_Work required_. An exact, complete copy of the data is all that is needed.

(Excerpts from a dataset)
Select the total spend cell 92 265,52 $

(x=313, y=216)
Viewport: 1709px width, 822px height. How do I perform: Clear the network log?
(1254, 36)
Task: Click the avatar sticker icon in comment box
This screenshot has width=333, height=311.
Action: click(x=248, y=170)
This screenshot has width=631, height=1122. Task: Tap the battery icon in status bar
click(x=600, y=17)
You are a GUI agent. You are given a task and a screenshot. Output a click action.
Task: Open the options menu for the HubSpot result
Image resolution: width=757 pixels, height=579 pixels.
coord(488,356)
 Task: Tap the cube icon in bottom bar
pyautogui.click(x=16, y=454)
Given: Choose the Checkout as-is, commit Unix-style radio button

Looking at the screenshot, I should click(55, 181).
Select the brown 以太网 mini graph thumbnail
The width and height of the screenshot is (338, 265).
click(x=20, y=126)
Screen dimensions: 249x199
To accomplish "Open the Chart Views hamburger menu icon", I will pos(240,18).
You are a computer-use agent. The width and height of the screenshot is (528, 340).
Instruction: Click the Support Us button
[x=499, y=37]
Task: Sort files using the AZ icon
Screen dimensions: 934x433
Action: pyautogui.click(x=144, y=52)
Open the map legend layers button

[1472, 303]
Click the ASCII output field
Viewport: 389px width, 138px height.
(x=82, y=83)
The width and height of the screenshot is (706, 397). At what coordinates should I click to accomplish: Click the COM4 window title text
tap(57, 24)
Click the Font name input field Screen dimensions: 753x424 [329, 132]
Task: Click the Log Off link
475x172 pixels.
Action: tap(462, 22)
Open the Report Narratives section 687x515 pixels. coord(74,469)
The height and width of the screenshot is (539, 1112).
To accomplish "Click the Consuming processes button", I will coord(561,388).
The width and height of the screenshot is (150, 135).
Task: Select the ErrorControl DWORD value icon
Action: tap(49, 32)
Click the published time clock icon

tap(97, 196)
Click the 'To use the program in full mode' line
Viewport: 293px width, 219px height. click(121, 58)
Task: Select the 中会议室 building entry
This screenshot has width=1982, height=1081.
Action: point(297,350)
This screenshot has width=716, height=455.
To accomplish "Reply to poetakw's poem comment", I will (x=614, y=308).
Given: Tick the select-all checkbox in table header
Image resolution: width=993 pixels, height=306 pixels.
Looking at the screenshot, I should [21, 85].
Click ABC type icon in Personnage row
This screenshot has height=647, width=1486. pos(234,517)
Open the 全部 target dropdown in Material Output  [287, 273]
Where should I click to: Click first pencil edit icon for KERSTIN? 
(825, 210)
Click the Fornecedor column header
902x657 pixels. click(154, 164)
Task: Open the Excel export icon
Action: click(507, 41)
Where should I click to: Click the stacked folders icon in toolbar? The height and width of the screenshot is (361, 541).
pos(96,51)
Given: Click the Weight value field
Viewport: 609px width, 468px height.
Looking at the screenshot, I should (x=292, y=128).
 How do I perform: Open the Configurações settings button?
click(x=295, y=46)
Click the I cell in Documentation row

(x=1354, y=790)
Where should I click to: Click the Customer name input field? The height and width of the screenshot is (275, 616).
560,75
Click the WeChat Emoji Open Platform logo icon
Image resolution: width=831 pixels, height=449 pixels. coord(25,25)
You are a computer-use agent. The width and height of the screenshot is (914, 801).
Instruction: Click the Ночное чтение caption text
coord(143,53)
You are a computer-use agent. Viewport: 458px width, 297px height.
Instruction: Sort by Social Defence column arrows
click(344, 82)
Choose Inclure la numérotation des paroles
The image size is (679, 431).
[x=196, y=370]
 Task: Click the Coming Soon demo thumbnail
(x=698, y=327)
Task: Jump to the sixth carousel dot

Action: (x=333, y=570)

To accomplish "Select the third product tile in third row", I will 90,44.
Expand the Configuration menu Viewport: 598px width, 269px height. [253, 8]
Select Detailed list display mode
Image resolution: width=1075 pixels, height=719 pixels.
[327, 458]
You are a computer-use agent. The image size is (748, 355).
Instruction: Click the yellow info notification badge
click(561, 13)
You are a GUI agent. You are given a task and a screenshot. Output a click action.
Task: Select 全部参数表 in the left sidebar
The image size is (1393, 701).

_Finished exercise_.
Select the total spend cell 92 265,52 $

(x=313, y=216)
Viewport: 1709px width, 822px height. How do I perform: Clear the network log?
(1254, 36)
Task: Click the avatar sticker icon in comment box
This screenshot has width=333, height=311.
Action: click(x=248, y=170)
This screenshot has width=631, height=1122. Task: Tap the battery icon in status bar
click(x=600, y=17)
You are a GUI agent. You are given a task and a screenshot. Output a click action.
Task: Open the options menu for the HubSpot result
Image resolution: width=757 pixels, height=579 pixels.
coord(488,356)
 Task: Tap the cube icon in bottom bar
pyautogui.click(x=16, y=454)
Given: Choose the Checkout as-is, commit Unix-style radio button

Looking at the screenshot, I should click(55, 181).
Select the brown 以太网 mini graph thumbnail
The width and height of the screenshot is (338, 265).
click(x=20, y=126)
Screen dimensions: 249x199
To accomplish "Open the Chart Views hamburger menu icon", I will pos(240,18).
You are a computer-use agent. The width and height of the screenshot is (528, 340).
Instruction: Click the Support Us button
[x=499, y=37]
Task: Sort files using the AZ icon
Screen dimensions: 934x433
Action: pyautogui.click(x=144, y=52)
Open the map legend layers button

[1472, 303]
Click the ASCII output field
Viewport: 389px width, 138px height.
(x=82, y=83)
The width and height of the screenshot is (706, 397). At what coordinates should I click to accomplish: Click the COM4 window title text
tap(57, 24)
Click the Font name input field Screen dimensions: 753x424 [329, 132]
Task: Click the Log Off link
475x172 pixels.
Action: tap(462, 22)
Open the Report Narratives section 687x515 pixels. coord(74,469)
The height and width of the screenshot is (539, 1112).
To accomplish "Click the Consuming processes button", I will coord(561,388).
The width and height of the screenshot is (150, 135).
Task: Select the ErrorControl DWORD value icon
Action: tap(49, 32)
Click the published time clock icon

tap(97, 196)
Click the 'To use the program in full mode' line
Viewport: 293px width, 219px height. click(121, 58)
Task: Select the 中会议室 building entry
This screenshot has width=1982, height=1081.
Action: point(297,350)
This screenshot has width=716, height=455.
To accomplish "Reply to poetakw's poem comment", I will (x=614, y=308).
Given: Tick the select-all checkbox in table header
Image resolution: width=993 pixels, height=306 pixels.
Looking at the screenshot, I should [21, 85].
Click ABC type icon in Personnage row
This screenshot has height=647, width=1486. pos(234,517)
Open the 全部 target dropdown in Material Output  [287, 273]
Where should I click to: Click first pencil edit icon for KERSTIN? 
(825, 210)
Click the Fornecedor column header
902x657 pixels. click(154, 164)
Task: Open the Excel export icon
Action: click(507, 41)
Where should I click to: Click the stacked folders icon in toolbar? The height and width of the screenshot is (361, 541).
pos(96,51)
Given: Click the Weight value field
Viewport: 609px width, 468px height.
Looking at the screenshot, I should (x=292, y=128).
 How do I perform: Open the Configurações settings button?
click(x=295, y=46)
Click the I cell in Documentation row

(x=1354, y=790)
Where should I click to: Click the Customer name input field? The height and width of the screenshot is (275, 616).
560,75
Click the WeChat Emoji Open Platform logo icon
Image resolution: width=831 pixels, height=449 pixels. coord(25,25)
You are a computer-use agent. The width and height of the screenshot is (914, 801).
Instruction: Click the Ночное чтение caption text
coord(143,53)
You are a computer-use agent. Viewport: 458px width, 297px height.
Instruction: Sort by Social Defence column arrows
click(344, 82)
Choose Inclure la numérotation des paroles
The image size is (679, 431).
[x=196, y=370]
 Task: Click the Coming Soon demo thumbnail
(x=698, y=327)
Task: Jump to the sixth carousel dot

Action: (x=333, y=570)

To accomplish "Select the third product tile in third row", I will 90,44.
Expand the Configuration menu Viewport: 598px width, 269px height. [253, 8]
Select Detailed list display mode
Image resolution: width=1075 pixels, height=719 pixels.
[327, 458]
You are a computer-use agent. The image size is (748, 355).
Instruction: Click the yellow info notification badge
click(561, 13)
You are a GUI agent. You are given a task and a screenshot. Output a click action.
Task: Select 全部参数表 in the left sidebar
The image size is (1393, 701).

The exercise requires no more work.